Utsav Chakraborty and I travelled together for gigs and featured on several comedy line-ups together. I’ve known him for over a year now – since I first took to stand-up in February 2017 – and like most open-micers at the time, I admired his comic timing and quirky stage presence. Then, this past Thursday at 12.44 pm, a tweet thread with multiple allegations of sexual harassment broke out against Chakraborty. Through the rest of the day, several accounts of Chakraborty’s perverse behaviour with women – some of them minors – began to pour in.
This was followed by a self-serving apology, which seemed like an attempt to justify his behaviour. But within those few hours, the floodgates opened, as allegations that run the spectrum of toxic male behaviour – from soliciting nudes and sending dick pics to being rapists – came tumbling out of the closets they’ve been in for years. Chakraborty had inadvertently become the poster boy of the dirty, dark side of social media’s so-called woke brigade… ironically, on the very platform that helped him build his brand.
But even before Chakraborty, there was Shamir Reuben.
Mumbai’s performing arts community nearly had its #MeToo moment earlier this year, in February. Like many of Reuben’s peers, I also respected him as a performer, until he was outed on social media as a predator who sent unsolicited sexts to women. In the comment thread of the post that called Rueben out, multiple women, many of whom were minors when they met Shamir, courageously spoke out against his lewd, problematic behaviour both online and offline. Some 65 screenshots detailing the level of Shamir’s perversions were brought to light. Shamir issued a well-worded “apology” and nobody has heard of or from him since.
Over the last weekend, a number of men who spoke the right language were equipped with the right vocabulary to express the right kind of views on liberal issues were named as perpetrators. “Wokeboi poet”. “Feminist comedian”. “Liberal editor”. “Progressive director”. These are men who appeared to so awake that it made you wonder whether they ever slept at all. Men who were supposed to know better.
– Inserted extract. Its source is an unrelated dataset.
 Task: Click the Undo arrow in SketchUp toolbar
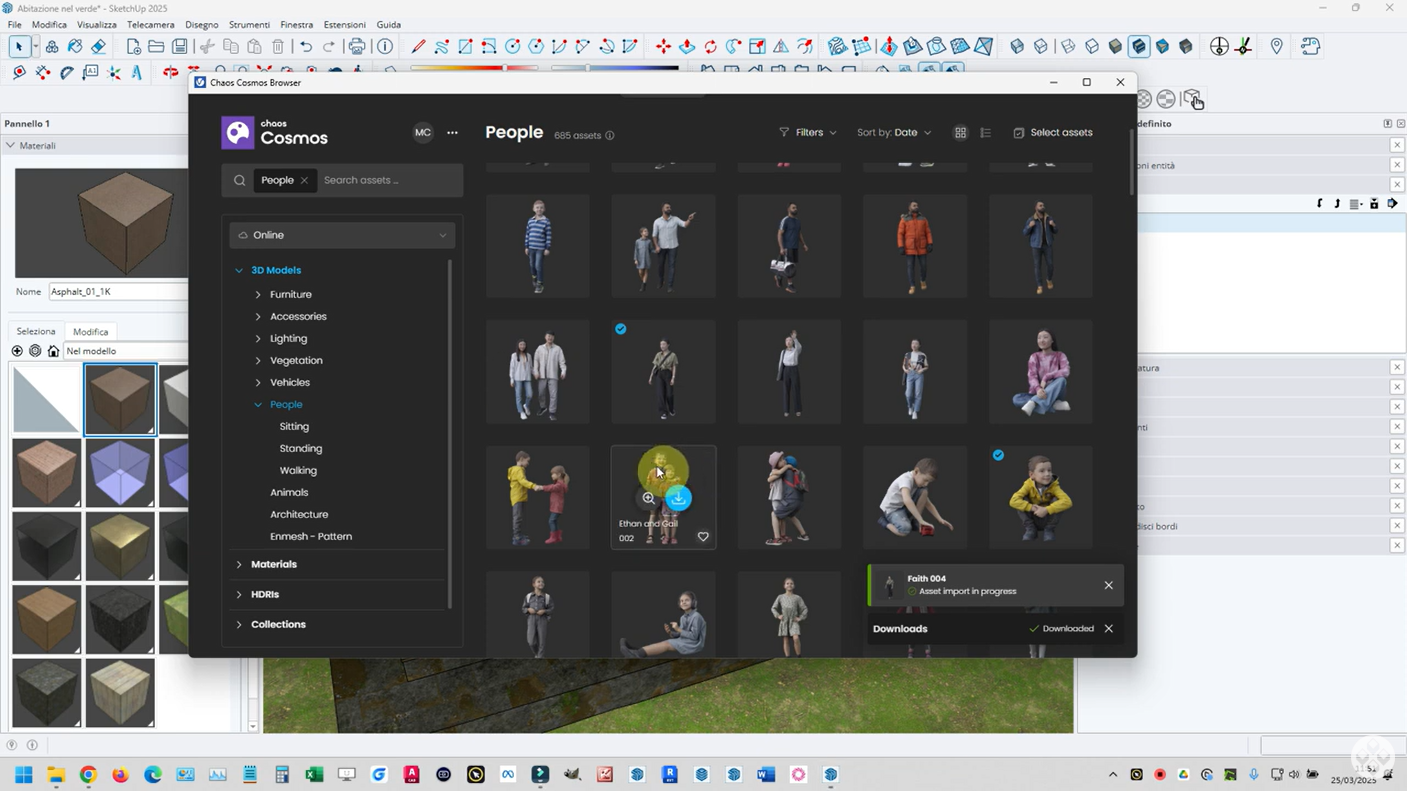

And yet, here we are, having to explain the basic concept of consent to so many of them.
Of course, put it down to years of patriarchy and privilege that allowed them to believe that they could get away with flashing their penises, asking girls for nudes, or just generally being toxic. These are men who have completely failed to understand body language or have the ability to read between the lines. These are men who are unable to comprehend enthusiastic consent – the idea that consent is not just about the initial yes, that it goes beyond that. It is judged on whether the person you are interacting with is having a good time, is enjoying what is unfolding between the two of you, whether it is sexting or actual sex.
Capturing the signs
The pattern emerging in each of the stories we have heard in the past few days is easy to spot: Men believe that a person who announces in her bio that she has a Tinder profile, is also somehow open to receiving lewd DMs. Replying to DMs is considered a sign of wanting dick pics. A kiss is an invitation to go to second base, and if she is ok with second base, then she is ready for the third base too. Even for these supposedly progressive men, this pattern of speculative thinking where the girl is always, in some way DTF, seems to be the norm. For instance, Chakraborty claimed he “assumed” that because the girls chose to engage with him on Snapchat, they were okay with sending nudes.
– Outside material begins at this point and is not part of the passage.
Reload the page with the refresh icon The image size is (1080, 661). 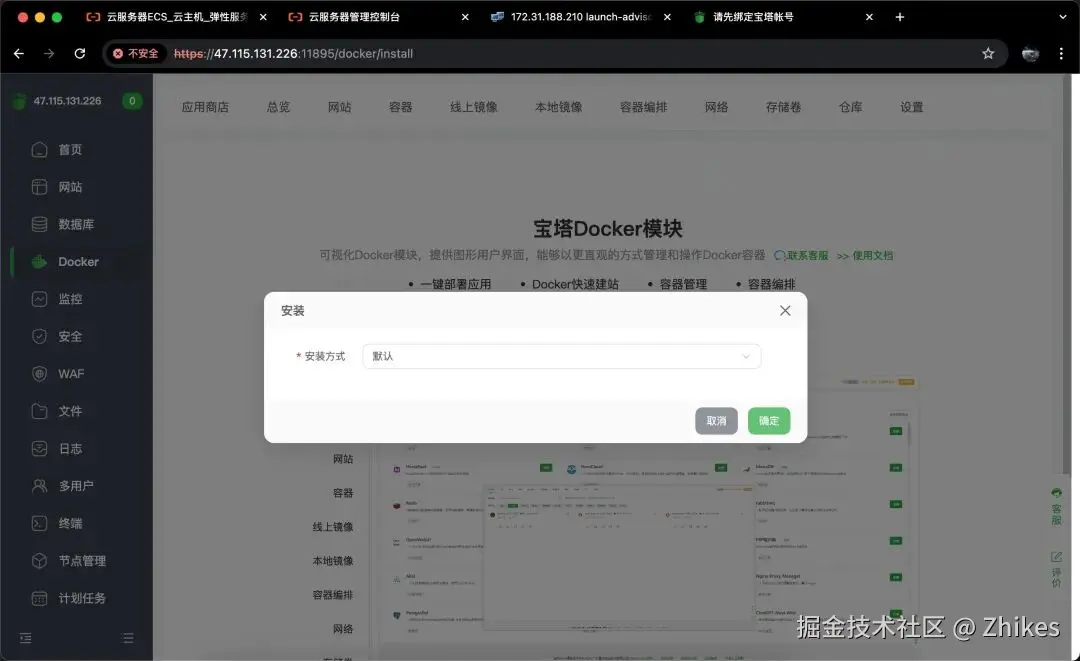pyautogui.click(x=80, y=54)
These assumptions fly in the face of enthusiastic consent. And that’s a concept we should be retrofitting before any interactions with women.
Enthusiastic consent is when both you and your partner are engaged in sexual activity with equal appetite. If you’re sending her dick pics when she didn’t ask for them, that is a violation of enthusiastic consent. If you’re down to your boxers while she’s still contemplating removing her top, it’s not enthusiastic consent. If you’re kissing and she’s frozen but not stopping you, that isn’t enthusiastic consent. If you’re having sex but she’s just lying there, that isn’t enthusiastic consent either.
Another thing to remember is that despite being a boyfriend, husband or a just casual fling, you are not entitled to sex. It doesn’t matter if it was enthusiastic last week or a couple of hours ago if your partner isn’t engaging you, stop.
Lemme say it one last time: A yes is a yes, only when it is enthusiastic.
Let’s be clear
A Time Magazine essay on consent quotes Ebony Tucker, the advocacy director at the America’s National Alliance to End Sexual Violence: “If you don’t have enthusiastic consent, it could be that you’re ignoring what your partner is conveying verbally or non-verbally because you want to engage in the activity. You’re not considering what the person is conveying because you’re not interested in having an experience with another person — you’re interested in yourself.”
That’s exactly what the problem is. Be it Chakraborty or Bahl, Indian men are too full of themselves to even bother asking their partners or the people they are interacting with if they are interested in them. Asking won’t make you any less of a man – not asking most certainly will reduce you to a dick.